The system is really laggy, when I go to ''my computer'' to see the drives and their capacity, sometimes it tells me C: is full when it was almost empty. Then It would show the green ''loading'' bar up top and until it reached the end of it's loading the whole system freezes. Then I see the correct info 1.78TB free of 1.81TB and the system starts acting normally.

It happens fairly often too... I looked up stuff concerning AHCI and stuff about LPM (link power management) showed up. It seems to be a power management thing where it disables unused Optical drives and idle hard drives. But I never found out how to change it's settings...

Please help! are my hard drives simply not compatible with AHCI? or is it really some setting.

If it's my hard drives is there some complex maneuver necessary to go back to IDE?


Rig
MB: Asus P5Q (regular one) MCH=P45
CPU: Core 2 quad Q9400 not overclocked since formatting
GPU: Asus EAH4870 512M memory (ati radeon hd 4870) not overclocked
HDD: 1 Green WD 1TB (storage) and 1 Green WD 2TB (OS partition)
PSU: Corsair TX750W
Case: Coolermaster CM690
RAM: 2x 2GB DDR2 800MHZ kingston
Case:CM690
Windows 7 professional 64 bit
 
Those drives are compatible with AHCI. The green drives are definitely not well known for their performance. They are good for backups or data/media storage where performance is not a factor.

This might be why you are seeing lag and why the speed seems to be not meeting your expectations. That capacity consistency issue is strange. Does it always give you a different result?

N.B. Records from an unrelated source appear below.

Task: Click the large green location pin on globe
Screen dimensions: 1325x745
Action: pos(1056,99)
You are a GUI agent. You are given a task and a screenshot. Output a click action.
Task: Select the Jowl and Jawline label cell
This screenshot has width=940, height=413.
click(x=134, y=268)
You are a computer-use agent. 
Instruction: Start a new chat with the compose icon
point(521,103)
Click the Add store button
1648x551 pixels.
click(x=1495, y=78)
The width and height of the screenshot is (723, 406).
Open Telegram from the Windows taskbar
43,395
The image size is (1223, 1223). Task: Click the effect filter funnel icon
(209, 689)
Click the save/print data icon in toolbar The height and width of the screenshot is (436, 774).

Switching to IDE mode is just a matter of changing the BIOS setting. Now if you want to switch back to AHCI, follow the following procedure from the MS knowledge base (the 'let me fix it myself' section):

http://support.microsoft.com/kb/922976

Windows 7 has built-in support for AHCI. Did the Intel Rapid Storage technology program come with the motherboard (I'm trying to figure out why you chose to install it?)?
 

thyrokio

Distinguished
Dec 25, 2010
47
0
18,530
I looked up AHCI driver on intel's website and this one popped up. It looked like the most recent driver too so I downloaded it.

Anyways, for whatever reason the problem didn't occur since then. So I'll keep an eye on it, but it seems to be fine now.